- [QUOTED PASSAGE]
---*---

To say losing a part of your body is not tough will be the same as saying losing a loved one is no big deal; no one will regard such chatterbox. Adjusting to living with a disability can be a difficult task but no matter your level of disability, you can still live a fulfilling life. Let us look at some of the tips to leading a fulfilled life.
Accept and living with your disability
Denial is usually the first stage of any unwelcomed development. I am sure you couldn’t believe your leg was gone after the accident; it’s a normal feeling, staying too long in that state can, however, keep you stuck, living without purpose.
The truth remains you can’t go back to your pre-morbid state but If you are ready to heel and surge ahead in life, the first thing you need to do is accept your state.
Accepting the reality makes it easy for you to move forward; you will be able to appreciate the beautiful environment around you again as you did before.

---*---

- [RECORD SET]
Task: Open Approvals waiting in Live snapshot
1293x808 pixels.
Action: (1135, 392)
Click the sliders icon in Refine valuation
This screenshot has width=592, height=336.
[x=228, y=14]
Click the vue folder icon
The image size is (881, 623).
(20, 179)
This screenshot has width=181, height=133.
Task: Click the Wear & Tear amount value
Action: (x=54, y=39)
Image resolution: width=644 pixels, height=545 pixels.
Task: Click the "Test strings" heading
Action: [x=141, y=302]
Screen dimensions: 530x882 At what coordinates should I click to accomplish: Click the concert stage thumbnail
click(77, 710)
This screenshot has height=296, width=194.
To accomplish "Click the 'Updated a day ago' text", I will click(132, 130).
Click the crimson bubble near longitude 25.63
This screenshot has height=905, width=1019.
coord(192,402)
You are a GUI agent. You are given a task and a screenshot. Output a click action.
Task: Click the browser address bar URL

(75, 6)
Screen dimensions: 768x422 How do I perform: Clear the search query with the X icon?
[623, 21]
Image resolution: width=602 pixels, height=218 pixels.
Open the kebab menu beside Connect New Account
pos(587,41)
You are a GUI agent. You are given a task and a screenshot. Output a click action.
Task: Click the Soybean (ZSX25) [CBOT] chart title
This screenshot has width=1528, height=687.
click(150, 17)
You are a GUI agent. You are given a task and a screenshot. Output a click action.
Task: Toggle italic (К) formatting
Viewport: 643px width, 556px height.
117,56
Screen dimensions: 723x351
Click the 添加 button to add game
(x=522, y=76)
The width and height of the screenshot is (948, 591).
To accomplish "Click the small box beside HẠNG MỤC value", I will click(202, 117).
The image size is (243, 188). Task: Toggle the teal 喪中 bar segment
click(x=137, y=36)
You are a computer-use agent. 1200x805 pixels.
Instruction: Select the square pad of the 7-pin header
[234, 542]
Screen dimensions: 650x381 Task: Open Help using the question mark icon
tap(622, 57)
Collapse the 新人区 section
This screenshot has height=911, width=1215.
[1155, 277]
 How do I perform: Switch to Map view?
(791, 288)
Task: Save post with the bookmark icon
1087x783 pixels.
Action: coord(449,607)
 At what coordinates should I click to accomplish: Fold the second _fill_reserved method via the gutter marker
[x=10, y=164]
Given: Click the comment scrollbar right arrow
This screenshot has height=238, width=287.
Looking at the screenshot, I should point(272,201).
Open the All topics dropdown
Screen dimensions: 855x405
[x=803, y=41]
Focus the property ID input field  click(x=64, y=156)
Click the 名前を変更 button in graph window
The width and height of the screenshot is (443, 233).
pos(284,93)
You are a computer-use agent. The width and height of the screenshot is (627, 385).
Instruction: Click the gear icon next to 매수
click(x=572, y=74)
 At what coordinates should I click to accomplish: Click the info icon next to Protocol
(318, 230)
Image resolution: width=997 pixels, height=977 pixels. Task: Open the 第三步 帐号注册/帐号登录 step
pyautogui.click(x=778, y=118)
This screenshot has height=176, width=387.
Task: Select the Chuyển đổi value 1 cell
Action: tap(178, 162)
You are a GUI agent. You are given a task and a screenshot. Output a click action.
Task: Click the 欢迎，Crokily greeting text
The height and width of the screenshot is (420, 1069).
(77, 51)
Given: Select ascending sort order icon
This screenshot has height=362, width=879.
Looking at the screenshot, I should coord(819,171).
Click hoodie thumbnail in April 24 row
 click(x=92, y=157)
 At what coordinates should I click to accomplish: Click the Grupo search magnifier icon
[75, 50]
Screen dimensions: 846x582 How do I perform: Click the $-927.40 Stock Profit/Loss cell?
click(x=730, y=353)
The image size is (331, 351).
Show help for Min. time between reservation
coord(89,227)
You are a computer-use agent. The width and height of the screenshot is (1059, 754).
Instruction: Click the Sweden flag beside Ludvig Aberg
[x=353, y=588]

---*---

- [YOUR INSTRUCTIONS]
Transcribe the passage above on living with a disability in its entirety, without any alteration.

- [WRITTEN RESPONSE]
To say losing a part of your body is not tough will be the same as saying losing a loved one is no big deal; no one will regard such chatterbox. Adjusting to living with a disability can be a difficult task but no matter your level of disability, you can still live a fulfilling life. Let us look at some of the tips to leading a fulfilled life.
Accept and living with your disability
Denial is usually the first stage of any unwelcomed development. I am sure you couldn’t believe your leg was gone after the accident; it’s a normal feeling, staying too long in that state can, however, keep you stuck, living without purpose.
The truth remains you can’t go back to your pre-morbid state but If you are ready to heel and surge ahead in life, the first thing you need to do is accept your state.
Accepting the reality makes it easy for you to move forward; you will be able to appreciate the beautiful environment around you again as you did before.